Lord willing we can. And perhaps we can begin by simply starting with a summary statement of what Jesus says in this verse. I will suggest to you this theme:
Unlawful divorces cause adulterous relationships.
I. The Contention of the verse: Unlawful divorce.
Now, the key word there is “unlawful divorces.” That is Jesus’ contention. He is not speaking out against all divorces or giving a broad blanket statement on all divorce. He is dealing with those divorces that are unbiblical in nature.
Of course, no divorce is good. We know that God hates divorce and we should recognize that no divorce is desirable. But there are some divorces that are biblically justifiable. And as we take a look at the broader scope of Scripture, we find that there are two grounds for divorce. The one is adultery and the other is desertion. Matthew 5:32 is something of a parallel passage to what we have here. In that passage Jesus says, “But I say to you that everyone who divorces his wife, except on the ground of sexual immorality, makes her commit adultery, and whoever marries a divorced woman commits adultery.”

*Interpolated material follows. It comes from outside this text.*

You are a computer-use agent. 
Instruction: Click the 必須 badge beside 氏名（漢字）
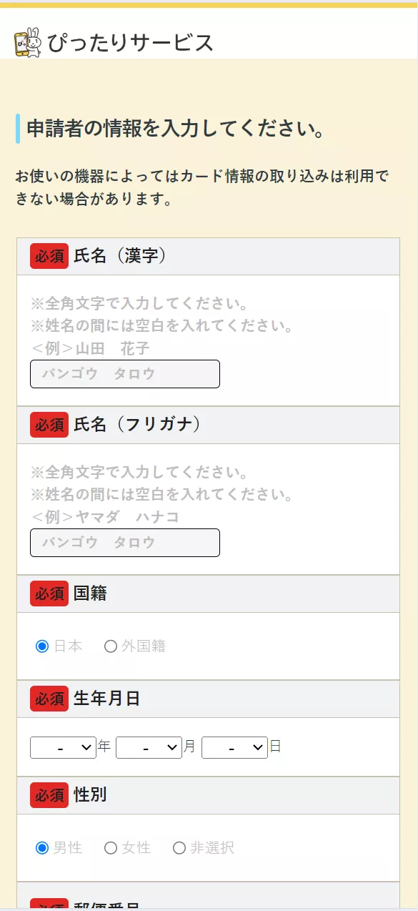tap(48, 256)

So he makes that exception. We also find in 1 Corinthians 7 Paul telling us that if you are married to an unbeliever and the unbeliever wants to separate, then you are to let them do so.
Now, again, there is some difference of opinion on these texts, especially the 1 Corinthians passage. But this has historically been the belief of the Reformed churches (See WCF 24.6). And in these cases, remarriage will not result in adultery. You are free to remarry.

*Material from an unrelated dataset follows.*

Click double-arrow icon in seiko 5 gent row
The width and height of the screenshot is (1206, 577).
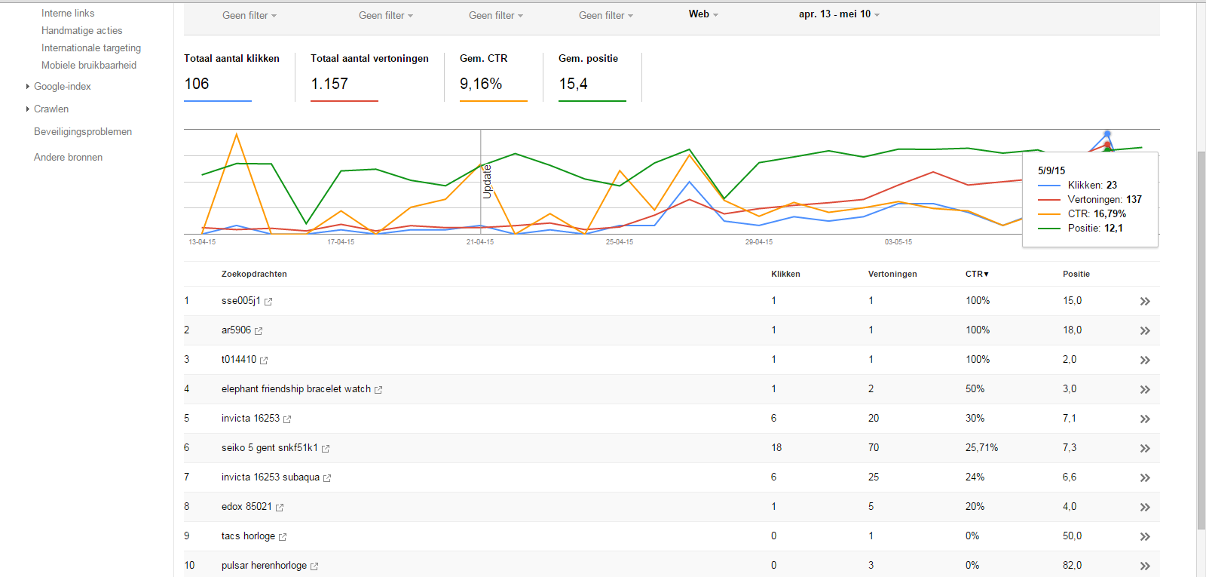(x=1145, y=449)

What you should understand though is that is not what Jesus is talking about in this verse. Jesus is here addressing an unlawful divorce. He is speaking out against divorces that are not warranted by Scripture. And this becomes apparent when you understand the context.
II. The context of the verse:
First, you have to understand the historical context. In Jesus’ day getting a divorce was almost as easy as getting a hamburger at the McDonald’s drive through window. The standards for divorce had been softened to the point where marriage had become almost trivialized.
For instance, one Rabbi said that you could get a divorce if your wife burned your dinner. Another Rabbi, writing much later, said that you could get a divorce if someone prettier came along.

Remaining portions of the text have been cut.